Rhea-72b-v0.5 is a state-of-the-art language model that has achieved top rankings on HuggingFace's Open LLM leaderboard. Built on the Smaug-72B-v0.1 architecture, it implements innovative approaches to model training, including a novel Self-Generated Dataset (SGD) creation method for DPO learning.
Implementation Details
The model utilizes the nox framework for fine-tuning and incorporates a comprehensive dataset combining over 60 different sources for SFT learning. The training process involves both supervised fine-tuning with a 4M dataset and DPO learning with a specialized 151k dataset.
- Advanced SGD methodology for dataset creation
- Comprehensive evaluation across multiple benchmarks
- Implementation of Direct Preference Optimization (DPO) learning
- Integration with diverse training datasets
Core Capabilities
- Outstanding performance on AI2 Reasoning Challenge (79.78%)
- Exceptional results on HellaSwag (91.15%)

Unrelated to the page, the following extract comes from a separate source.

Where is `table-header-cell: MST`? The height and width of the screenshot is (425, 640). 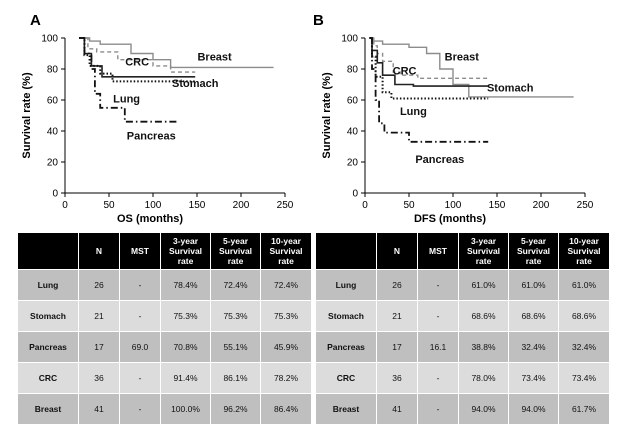 table-header-cell: MST is located at coordinates (438, 251).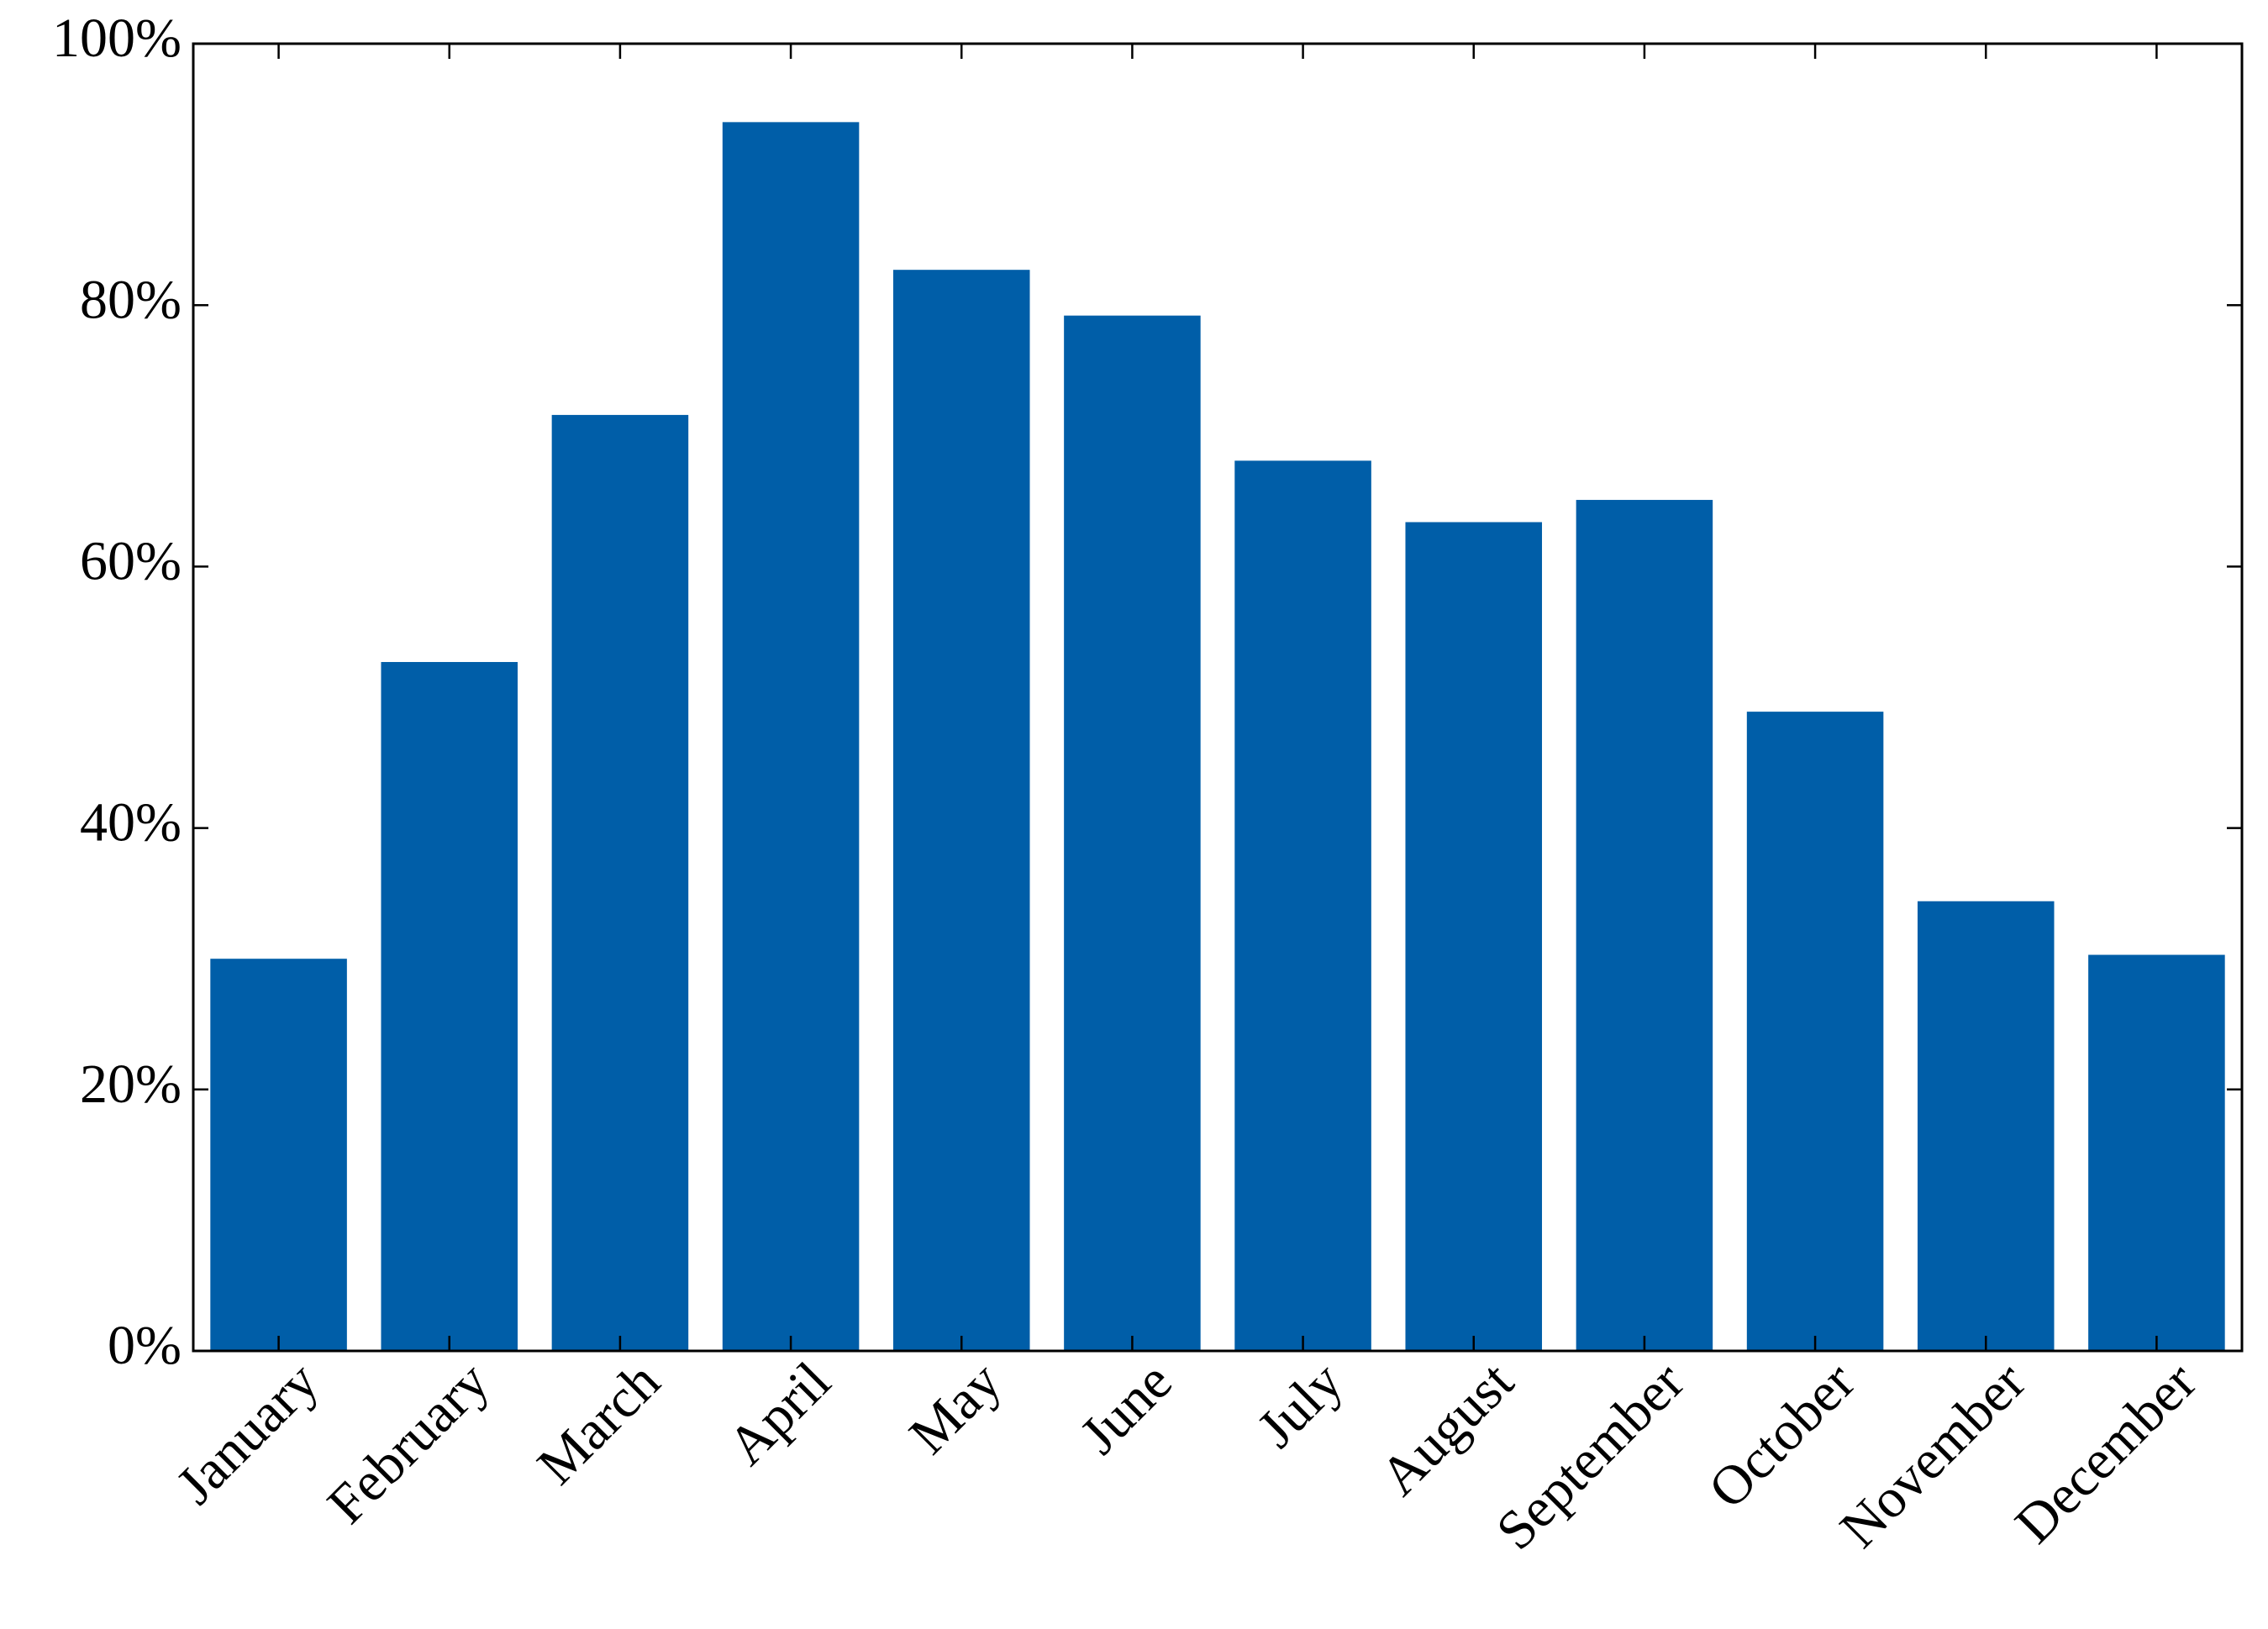 The height and width of the screenshot is (1629, 2268). I want to click on y-tick-label: 60%, so click(131, 562).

- Strong MMLU performance (77.95%)
- High accuracy on GSM8k (76.12%)
- Impressive TruthfulQA results (74.50%)
Frequently Asked Questions
Q: What makes this model unique?
The model's distinctive feature is its novel SGD approach for dataset creation, where it autonomously generates training data by comparing model-generated outputs with correct answers, specifically targeting areas where improvement is needed.
Q: What are the recommended use cases?
Given its strong performance across multiple benchmarks, the model is well-suited for complex reasoning tasks, question answering, and general text generation applications requiring high accuracy and reliability.